# What breed is my dog?



## Fred'sperson (Sep 4, 2013)

I got my dog Galaxy last year in November. I was looking for a border collie puppy and I thought that was what I was getting. The man I got him from said that the father (who I never saw) was a purebred border collie. The mother was a border collie/aussie mix. When I got him as a puppy he looked very much like a border collie puppy. Now when you look at him you can clearly tell that he has something else in him. He is about 9 months now and weighs 60 pounds. Several people has said he looks like a st. Bernard or a leonberger. He looks like a leonberger to me. I will try to post a better picture later. What do you guys think?


----------



## MLeiler (Jan 31, 2011)

Hm...glad to hear that you are posting more photos soon because I am curious to see him from more angles. Is there a way you could post a photo of his head from the side (a side profile)?


----------



## CptJack (Jun 3, 2012)

At that angle his nose actually looks collie-collie-ish. I agree that more pictures will help. (And honestly 9 months and 60lbs does not say 'giant breed mix' to me.)


----------



## Fred'sperson (Sep 4, 2013)

Sure, here are some pictures I took today. Also he is about the same height as a female German shepherd. And I totally agree with you cptjack. He does seem a bit small to be a giant breed mix. I am just going off of what others have said to me.


----------



## MLeiler (Jan 31, 2011)

CptJack said:


> At that angle his nose actually looks collie-collie-ish. I agree that more pictures will help. (And honestly 9 months and 60lbs does not say 'giant breed mix' to me.)


Exactly what I was thinking! He has a long muzzle, very little stop, and a slight roman nose which all remind me of a collie. For some reason his tail just screams collie to me lol As stated above, his size indicates to me that it is unlikely he is a large part giant breed. Plus, collies are more common than leonbergers (which plays a big factor in my experience), and someone who was into border collies and aussies would probably get their hands on a collie male (mix or purebred) a lot quicker than a leonberger (cross or purebred). No matter what breed, he is a handsome boy.

Edit: Oh yeah, and personally I do not see St. B at all


----------



## CptJack (Jun 3, 2012)

Fred'sperson said:


> Sure, here are some pictures I took today. Also he is about the same height as a female German shepherd. And I totally agree with you cptjack. He does seem a bit small to be a giant breed mix. I am just going off of what others have said to me.
> View attachment 106882
> View attachment 106890
> View attachment 106898


Yeah. I'd still totally buy BCXRough Collie.


----------



## Fred'sperson (Sep 4, 2013)

Haha that's funny. Three different vets have said he looks like a st. Bernard and a dog trainer told me leonberger. I can see him being a rough collie mix but his face looks a little to broad to me.

— Material —
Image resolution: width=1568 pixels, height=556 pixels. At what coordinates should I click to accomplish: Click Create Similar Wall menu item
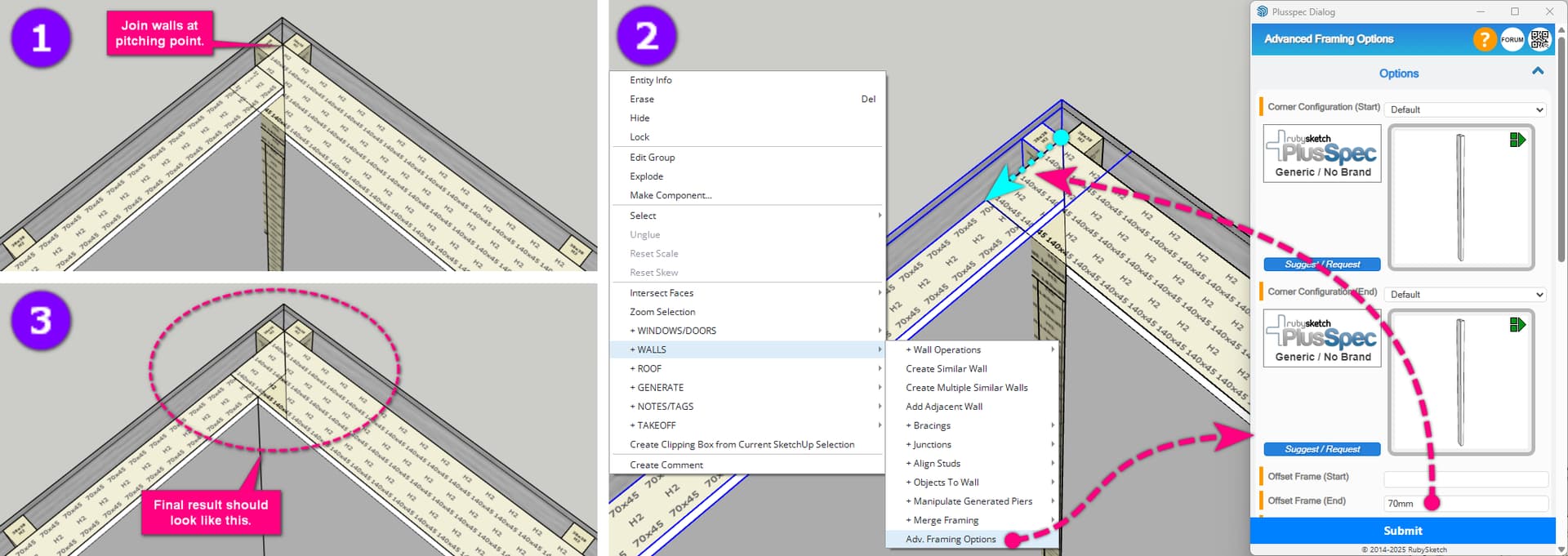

— Set problem 1 —
From the dog breed thread, return the passage starting with "# What breed" and going on through "you guys think?".
— Set problem 2 —
Give the username of each person who posts in the dog breed thread, naming each one once.

— Result 1 —
# What breed is my dog?



## Fred'sperson (Sep 4, 2013)

I got my dog Galaxy last year in November. I was looking for a border collie puppy and I thought that was what I was getting. The man I got him from said that the father (who I never saw) was a purebred border collie. The mother was a border collie/aussie mix. When I got him as a puppy he looked very much like a border collie puppy. Now when you look at him you can clearly tell that he has something else in him. He is about 9 months now and weighs 60 pounds. Several people has said he looks like a st. Bernard or a leonberger. He looks like a leonberger to me. I will try to post a better picture later. What do you guys think?

— Result 2 —
Fred'sperson, MLeiler, CptJack